Y en esto, lo sé bien, soy muy poco paraguayo.

Es por esta razón –además de por todas las molestias de la edad, con las cuales, como repito siempre, hay que saber convivir y que debemos aceptar como el don que Dios nos hace– por lo que hoy no celebro en mi querida parroquia Sagrado Corazón de Jesús el 57 aniversario de mi ordenación sacerdotal.

Celebro este día poniéndome delante de Jesús presente en la Santa Eucaristía y haciendo pasar, como en una pantalla cinematográfica, el rostro y la figura de todos los que he encontrado en mi larga vida.

En esta larga película de mi vida, pueden estar seguros de que todos Uds. estarán presentes con su “gozo y esperanza, tristeza y angustia”, que me han transmitido y siguen transmitiéndome, sobre todo en nuestras conversaciones telefónicas.

En este día, de una manera especial, tengo presente a tantas queridas personas que ya no podremos ver más con los ojos de la carne.

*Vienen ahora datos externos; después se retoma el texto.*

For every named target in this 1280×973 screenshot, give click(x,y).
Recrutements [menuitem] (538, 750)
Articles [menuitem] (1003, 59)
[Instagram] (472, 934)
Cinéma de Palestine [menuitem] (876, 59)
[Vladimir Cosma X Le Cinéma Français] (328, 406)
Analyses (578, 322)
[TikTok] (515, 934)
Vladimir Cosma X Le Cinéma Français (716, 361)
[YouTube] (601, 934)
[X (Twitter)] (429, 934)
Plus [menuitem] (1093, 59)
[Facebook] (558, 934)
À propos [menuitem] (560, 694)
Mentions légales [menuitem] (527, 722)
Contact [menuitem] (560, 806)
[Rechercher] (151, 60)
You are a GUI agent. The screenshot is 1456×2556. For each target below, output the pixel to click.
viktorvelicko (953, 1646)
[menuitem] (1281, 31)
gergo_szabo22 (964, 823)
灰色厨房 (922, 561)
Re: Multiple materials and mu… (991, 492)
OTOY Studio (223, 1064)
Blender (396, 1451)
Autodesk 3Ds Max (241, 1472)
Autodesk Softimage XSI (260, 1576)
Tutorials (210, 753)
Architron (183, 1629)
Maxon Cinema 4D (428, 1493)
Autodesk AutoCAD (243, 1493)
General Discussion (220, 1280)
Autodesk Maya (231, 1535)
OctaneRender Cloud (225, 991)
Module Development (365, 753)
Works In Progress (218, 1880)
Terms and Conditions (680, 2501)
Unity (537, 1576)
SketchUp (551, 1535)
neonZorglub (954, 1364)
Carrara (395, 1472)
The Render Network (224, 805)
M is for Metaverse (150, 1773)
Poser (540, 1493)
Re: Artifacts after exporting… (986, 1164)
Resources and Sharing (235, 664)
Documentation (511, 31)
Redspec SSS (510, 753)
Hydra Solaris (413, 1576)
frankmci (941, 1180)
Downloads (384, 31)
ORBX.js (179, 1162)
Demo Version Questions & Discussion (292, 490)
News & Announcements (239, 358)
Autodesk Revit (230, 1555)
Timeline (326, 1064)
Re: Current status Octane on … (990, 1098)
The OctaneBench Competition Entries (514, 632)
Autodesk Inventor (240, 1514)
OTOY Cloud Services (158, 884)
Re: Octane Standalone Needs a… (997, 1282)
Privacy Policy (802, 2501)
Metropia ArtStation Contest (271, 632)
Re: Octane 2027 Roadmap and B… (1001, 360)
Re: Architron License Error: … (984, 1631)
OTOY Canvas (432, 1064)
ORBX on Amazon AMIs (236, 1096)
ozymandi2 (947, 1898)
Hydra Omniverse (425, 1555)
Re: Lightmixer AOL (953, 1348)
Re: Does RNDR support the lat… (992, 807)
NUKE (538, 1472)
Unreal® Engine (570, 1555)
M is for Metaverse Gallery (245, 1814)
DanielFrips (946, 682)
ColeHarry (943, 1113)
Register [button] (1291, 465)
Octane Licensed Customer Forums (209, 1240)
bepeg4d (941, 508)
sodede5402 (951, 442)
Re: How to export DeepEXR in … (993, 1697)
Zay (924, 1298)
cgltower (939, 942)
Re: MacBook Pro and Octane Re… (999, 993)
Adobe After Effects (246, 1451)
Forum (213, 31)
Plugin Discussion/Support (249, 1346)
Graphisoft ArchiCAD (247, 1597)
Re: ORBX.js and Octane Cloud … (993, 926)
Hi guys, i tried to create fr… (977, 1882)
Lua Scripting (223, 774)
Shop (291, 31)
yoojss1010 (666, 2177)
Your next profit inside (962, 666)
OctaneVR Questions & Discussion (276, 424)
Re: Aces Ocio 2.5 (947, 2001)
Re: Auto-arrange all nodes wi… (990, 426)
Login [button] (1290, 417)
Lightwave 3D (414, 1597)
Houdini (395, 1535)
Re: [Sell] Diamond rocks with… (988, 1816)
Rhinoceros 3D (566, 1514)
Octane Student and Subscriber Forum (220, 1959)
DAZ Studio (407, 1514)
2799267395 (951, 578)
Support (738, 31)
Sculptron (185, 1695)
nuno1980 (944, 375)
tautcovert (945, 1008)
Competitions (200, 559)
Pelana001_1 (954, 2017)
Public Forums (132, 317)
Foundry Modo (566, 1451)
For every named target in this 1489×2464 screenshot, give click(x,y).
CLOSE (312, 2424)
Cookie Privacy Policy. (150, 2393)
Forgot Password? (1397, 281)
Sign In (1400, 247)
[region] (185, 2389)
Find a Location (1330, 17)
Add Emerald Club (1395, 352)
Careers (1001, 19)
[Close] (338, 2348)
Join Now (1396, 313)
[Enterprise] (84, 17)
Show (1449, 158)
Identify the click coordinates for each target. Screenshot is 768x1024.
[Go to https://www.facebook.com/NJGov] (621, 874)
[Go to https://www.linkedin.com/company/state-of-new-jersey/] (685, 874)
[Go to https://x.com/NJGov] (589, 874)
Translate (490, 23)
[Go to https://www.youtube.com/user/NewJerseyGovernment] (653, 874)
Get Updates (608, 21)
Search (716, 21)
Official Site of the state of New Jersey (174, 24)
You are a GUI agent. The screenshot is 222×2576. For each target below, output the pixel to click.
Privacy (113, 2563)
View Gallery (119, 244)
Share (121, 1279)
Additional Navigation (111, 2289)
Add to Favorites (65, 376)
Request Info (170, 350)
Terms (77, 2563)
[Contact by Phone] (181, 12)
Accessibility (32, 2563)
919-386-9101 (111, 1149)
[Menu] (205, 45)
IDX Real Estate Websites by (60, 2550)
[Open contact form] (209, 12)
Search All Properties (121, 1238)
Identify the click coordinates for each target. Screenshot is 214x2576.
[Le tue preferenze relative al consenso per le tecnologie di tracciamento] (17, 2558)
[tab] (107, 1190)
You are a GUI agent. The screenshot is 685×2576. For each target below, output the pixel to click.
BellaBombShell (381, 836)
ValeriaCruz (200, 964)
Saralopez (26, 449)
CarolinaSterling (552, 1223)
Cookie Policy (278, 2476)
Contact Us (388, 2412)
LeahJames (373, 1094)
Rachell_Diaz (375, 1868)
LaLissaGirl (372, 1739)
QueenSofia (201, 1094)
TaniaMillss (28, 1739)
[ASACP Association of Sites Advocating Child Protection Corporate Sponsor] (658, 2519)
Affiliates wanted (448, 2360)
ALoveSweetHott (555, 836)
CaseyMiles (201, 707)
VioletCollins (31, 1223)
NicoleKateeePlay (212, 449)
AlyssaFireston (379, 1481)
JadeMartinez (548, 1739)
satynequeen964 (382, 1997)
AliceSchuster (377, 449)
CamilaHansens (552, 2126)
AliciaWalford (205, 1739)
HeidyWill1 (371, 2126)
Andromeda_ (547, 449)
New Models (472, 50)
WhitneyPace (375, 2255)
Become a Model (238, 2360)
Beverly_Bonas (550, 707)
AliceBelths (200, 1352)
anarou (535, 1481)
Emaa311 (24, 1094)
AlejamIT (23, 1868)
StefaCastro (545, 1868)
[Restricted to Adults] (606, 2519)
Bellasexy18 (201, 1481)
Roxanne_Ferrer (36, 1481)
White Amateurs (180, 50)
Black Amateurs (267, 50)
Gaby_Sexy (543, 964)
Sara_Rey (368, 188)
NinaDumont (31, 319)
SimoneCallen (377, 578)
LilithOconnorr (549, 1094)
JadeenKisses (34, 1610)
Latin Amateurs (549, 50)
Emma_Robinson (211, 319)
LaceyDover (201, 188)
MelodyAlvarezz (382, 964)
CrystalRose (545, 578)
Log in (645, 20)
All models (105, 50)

A los parientes y amigos más estrechos, que han conocido el terrible sufrimiento del viaje último y definitivo de sus queridos parientes y amigos, repito hoy lo que he dicho tantas veces:

“No olviden que somos cristianos y que en nuestra profesión de fe proclamamos que creemos en Dios, creador de todo lo visible y lo invisible”.

Lo que es invisible a nuestros ojos carnales no quiere decir que no exista. Sigue existiendo y, en la fe en Cristo crucificado y resucitado, creemos que los que han terminado el viaje terrenal están hoy en medio de nosotros como nunca lo fueron: libres y llenos de vida.

En este tiempo, en que yo me he hecho más invisible a los ojos de Uds., nuestra querida parroquia ha progresado bajo todos los puntos de vista.

Delante de Cristo presente en la Eucaristía, los veo a todos y recibo de su trabajo y fidelidad, y de su inolvidable amor a los más débiles y necesitados, el don más bello que podía esperar.

Los saludo a todos, mis amados hijos, hermanos, padres y madres.

¡Sí! Mis padres y madres, porque realmente Uds. me han enseñado tantas cosas humildes y al mismo tiempo ricas de fe, esperanza y amor.